Tuesday, June 23, 2009

Recommended Read: Christ-Centered Preaching


A couple of months back I finally finished a book that had been on my reading list for some time: Christ-Centered Preaching by Bryan Chapell. Chapell is the president of Covenant Theological Seminary in St. Louis, Missouri. In his work on preaching, he presents a useful and helpful homiletical model that will benefit both the seasoned preacher and seminarian alike. It goes like this:


Explanation---> Illustration--->Application

The careful preacher will weave a web of all three components to most effectively communicate the content of God's Word.


There is a singular statement that stands out to me in Chapell's book: "Explanation is for application." While application cannot properly be done until the Word is explained, application is not merely some component of exposition that can be eschewed under some misguided solus spiritus principle.

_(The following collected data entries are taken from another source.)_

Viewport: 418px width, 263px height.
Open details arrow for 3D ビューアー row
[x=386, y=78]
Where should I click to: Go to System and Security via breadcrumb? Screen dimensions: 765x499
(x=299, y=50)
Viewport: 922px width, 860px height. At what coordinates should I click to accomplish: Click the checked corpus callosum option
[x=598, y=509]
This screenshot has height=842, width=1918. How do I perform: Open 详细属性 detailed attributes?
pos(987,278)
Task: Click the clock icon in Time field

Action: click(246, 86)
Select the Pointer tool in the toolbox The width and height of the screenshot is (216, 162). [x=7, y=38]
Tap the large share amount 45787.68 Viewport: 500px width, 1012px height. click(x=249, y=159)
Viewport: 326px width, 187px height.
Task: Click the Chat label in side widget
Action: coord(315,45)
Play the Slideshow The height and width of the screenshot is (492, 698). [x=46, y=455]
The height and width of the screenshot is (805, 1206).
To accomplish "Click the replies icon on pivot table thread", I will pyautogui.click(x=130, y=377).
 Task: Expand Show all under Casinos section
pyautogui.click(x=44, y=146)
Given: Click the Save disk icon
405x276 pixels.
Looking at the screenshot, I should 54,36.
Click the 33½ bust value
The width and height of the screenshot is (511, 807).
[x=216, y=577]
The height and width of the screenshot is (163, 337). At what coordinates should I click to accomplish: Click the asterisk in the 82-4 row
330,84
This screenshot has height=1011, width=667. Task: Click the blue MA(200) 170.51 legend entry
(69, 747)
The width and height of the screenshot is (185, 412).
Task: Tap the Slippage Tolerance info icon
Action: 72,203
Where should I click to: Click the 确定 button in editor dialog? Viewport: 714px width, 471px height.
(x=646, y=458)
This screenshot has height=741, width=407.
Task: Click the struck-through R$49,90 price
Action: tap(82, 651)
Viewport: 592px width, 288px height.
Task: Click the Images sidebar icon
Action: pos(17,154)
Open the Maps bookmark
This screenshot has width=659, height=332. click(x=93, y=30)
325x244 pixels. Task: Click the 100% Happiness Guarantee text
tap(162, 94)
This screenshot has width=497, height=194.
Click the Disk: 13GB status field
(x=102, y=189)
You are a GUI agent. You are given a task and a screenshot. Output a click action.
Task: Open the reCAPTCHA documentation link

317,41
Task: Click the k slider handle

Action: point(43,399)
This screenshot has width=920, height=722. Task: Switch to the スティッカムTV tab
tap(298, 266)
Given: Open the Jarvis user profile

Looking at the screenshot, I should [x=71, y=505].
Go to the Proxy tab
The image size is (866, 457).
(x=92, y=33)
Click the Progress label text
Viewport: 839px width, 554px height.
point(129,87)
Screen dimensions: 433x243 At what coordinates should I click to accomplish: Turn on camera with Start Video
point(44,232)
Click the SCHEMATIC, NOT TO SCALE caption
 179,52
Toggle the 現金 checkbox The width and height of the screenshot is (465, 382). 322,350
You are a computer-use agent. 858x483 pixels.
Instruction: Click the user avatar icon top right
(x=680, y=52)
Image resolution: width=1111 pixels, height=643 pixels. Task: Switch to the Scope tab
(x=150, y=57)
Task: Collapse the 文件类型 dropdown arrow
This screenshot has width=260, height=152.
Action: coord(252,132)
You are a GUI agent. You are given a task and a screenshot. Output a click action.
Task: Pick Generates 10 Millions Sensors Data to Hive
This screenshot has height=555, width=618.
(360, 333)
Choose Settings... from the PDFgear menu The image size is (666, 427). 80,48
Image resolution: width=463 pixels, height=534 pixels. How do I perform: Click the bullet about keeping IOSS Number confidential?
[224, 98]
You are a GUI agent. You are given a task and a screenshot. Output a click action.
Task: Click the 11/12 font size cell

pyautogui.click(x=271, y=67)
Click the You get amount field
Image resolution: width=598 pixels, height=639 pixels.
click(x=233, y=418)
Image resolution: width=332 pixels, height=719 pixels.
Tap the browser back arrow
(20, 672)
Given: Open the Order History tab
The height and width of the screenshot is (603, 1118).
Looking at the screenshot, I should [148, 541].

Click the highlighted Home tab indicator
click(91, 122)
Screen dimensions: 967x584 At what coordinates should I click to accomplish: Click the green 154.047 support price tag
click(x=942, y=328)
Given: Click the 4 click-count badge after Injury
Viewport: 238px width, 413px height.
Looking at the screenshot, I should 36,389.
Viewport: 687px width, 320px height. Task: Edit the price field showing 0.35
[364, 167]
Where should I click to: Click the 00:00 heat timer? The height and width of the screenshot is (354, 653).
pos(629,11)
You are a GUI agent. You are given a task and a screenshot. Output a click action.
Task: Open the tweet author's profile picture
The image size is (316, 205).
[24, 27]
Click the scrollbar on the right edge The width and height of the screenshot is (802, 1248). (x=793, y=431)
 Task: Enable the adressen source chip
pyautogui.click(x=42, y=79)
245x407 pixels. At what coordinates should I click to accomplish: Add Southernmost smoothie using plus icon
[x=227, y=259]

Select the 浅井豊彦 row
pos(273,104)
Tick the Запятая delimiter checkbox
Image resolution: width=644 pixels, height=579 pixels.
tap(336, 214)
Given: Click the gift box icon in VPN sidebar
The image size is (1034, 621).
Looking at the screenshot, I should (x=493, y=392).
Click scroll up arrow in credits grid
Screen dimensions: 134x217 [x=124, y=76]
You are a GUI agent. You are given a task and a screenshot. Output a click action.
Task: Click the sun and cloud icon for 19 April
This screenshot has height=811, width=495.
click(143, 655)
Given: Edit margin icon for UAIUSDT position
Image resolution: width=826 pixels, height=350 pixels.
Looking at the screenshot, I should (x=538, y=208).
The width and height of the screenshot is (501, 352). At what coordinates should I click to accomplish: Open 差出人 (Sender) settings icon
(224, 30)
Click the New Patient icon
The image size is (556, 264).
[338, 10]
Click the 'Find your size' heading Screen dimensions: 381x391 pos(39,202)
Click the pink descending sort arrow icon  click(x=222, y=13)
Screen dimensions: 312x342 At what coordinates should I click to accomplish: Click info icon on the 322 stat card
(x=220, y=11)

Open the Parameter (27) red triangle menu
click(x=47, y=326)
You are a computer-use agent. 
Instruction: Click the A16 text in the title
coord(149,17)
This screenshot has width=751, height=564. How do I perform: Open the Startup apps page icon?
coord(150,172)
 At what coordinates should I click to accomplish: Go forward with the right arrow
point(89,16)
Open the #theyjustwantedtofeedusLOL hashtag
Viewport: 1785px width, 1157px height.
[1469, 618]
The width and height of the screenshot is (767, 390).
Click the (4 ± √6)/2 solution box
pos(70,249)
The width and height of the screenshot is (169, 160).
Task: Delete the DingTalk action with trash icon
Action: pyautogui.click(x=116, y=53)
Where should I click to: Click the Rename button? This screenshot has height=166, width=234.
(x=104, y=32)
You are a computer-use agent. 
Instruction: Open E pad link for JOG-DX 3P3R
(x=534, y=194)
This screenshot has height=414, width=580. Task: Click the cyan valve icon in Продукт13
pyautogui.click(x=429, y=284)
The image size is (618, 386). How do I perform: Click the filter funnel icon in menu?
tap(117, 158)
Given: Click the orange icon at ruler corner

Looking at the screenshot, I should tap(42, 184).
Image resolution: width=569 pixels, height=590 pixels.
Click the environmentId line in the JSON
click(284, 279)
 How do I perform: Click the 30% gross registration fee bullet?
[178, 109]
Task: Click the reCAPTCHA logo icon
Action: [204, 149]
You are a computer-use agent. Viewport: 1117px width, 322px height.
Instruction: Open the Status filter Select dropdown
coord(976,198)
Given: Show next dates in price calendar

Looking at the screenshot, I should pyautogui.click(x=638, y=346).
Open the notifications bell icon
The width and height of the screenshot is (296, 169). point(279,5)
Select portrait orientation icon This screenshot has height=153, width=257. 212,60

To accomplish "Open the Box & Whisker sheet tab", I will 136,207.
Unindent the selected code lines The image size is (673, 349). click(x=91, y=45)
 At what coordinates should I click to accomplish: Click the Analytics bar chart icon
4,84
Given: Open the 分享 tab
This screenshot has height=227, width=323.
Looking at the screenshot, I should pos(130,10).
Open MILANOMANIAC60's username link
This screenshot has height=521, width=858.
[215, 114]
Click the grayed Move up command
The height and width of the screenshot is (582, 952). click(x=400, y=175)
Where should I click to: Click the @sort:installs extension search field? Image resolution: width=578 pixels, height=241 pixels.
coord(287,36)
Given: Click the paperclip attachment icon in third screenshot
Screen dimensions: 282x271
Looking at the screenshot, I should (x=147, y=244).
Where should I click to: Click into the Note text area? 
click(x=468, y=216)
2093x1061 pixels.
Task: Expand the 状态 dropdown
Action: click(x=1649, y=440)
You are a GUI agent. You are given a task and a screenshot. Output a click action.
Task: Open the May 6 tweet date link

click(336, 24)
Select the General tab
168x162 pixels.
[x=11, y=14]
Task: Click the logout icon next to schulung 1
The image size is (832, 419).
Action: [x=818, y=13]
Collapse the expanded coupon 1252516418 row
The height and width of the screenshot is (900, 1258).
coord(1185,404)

The audience has the right to ask, "So what?" Many well-meaning, young Reformed preachers (of whom I am one) would do well to heed Chapell's advice here because the temptation to turn a sermon into an "oral essay" is strong. By following Chapell's model of redemptive preaching, sermons will avoid this pitfall. However, by emphasizing each chain of the so called "double helix", the preacher will avoid turning his sermons into therapuetic drivel as well. In his irenic way, Chapell avoids the extremes of turning preaching into either a lecture or a psychological pep talk. To put it simply, he is balanced and that alone should make his discussion of preaching appealing.


Many homiletic texts read in a cumbersome fashion because of the technical language that the discipline involves. Chapell's style, however, is both at once meticulous and perspicuous. He writes in a way that is understandable without marginalizing the reader who is coming to such concepts for the first time. In addition to this, Chapell provides useful helps in the appendices at the end of the book. It does not matter if you are a young preacher or a veteran preacher. Get this book in your library!

1 comment:

Logan Almy said...

I especially appreciated Chapell's explanation of the Fallen Condition Focus (FCF). The FCF is the aspect of our human condition that requires the provision of God in his word. God gave his word to complete us (2 Tim. 3:16-17), and when we seek to discover how a particular passage meets a need that we have on account of our fallen condition, we are well on our way to making a Christ-centered application of our exposition.